Source: FE Analytics
All remaining strategies underperformed in a similar way to each other – in particular, Pru UK Equity and Bond Pn and Pru Managed Distribution Pn have a correlation of 99%, meaning that when one makes a positive return, the other will do the same 99% of the time.
That is the result of similar underlying portfolios, with the main variation between the two being in their exposure to property, which is at 1.5% for the former fund and 11.5% for the latter. This difference translates in larger positions in fixed interest for the Equity and Bond fund.
On the other hand, Pru Risk Managed Active has more significant weightings to alternative investment strategies, global fixed interest and global equities (against the preference for UK companies for the previously mentioned funds) as well as the money market.

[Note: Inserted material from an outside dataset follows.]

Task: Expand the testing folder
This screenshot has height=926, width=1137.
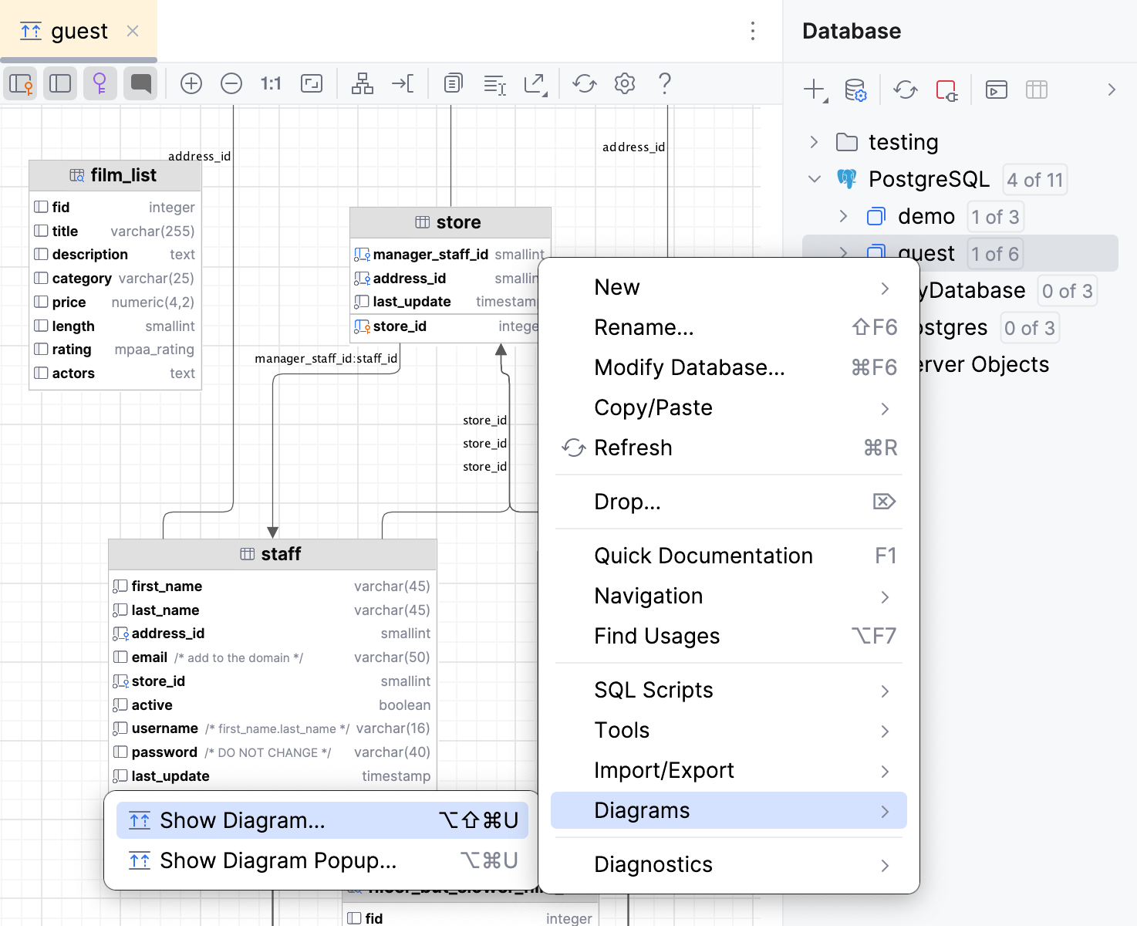Action: 814,142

The majority of Prudential’s funds (and the largest) belong to the ABI Mixed Investment 40-85% Shares sector.
Here, most have beat the 62% average 10-year return apart from three income-focused strategies, which reside at the bottom of the table.
Source: FE Analytics
The top performer was Pru Discretionary S3, a large-cap UK-biased strategy that made 84.9% and is managed by the former Prudential Portfolio Management Group, now M&G Treasury & Investment Office.
Many of those who save with Prudential are likely to have investments in the £1.3bn Pru Ex-DSF Managed Pn, the largest fund in the table and the second-best performer.
Lastly, all of Prudential ABI Flexible Investment funds beat their benchmark return in the past 10 years except for Pru Risk Managed Active 5 Pn, which made 49.1% compared to the average 77.5%.
The rest of the list is taken up by two growth solutions managed by M&G or Invesco. Of the two, Pru M&G Managed Growth Pn, which is managed by M&G’s Craig Simpson, stood out for its FE fundinfo 5-Crown rating and its 104.7% return.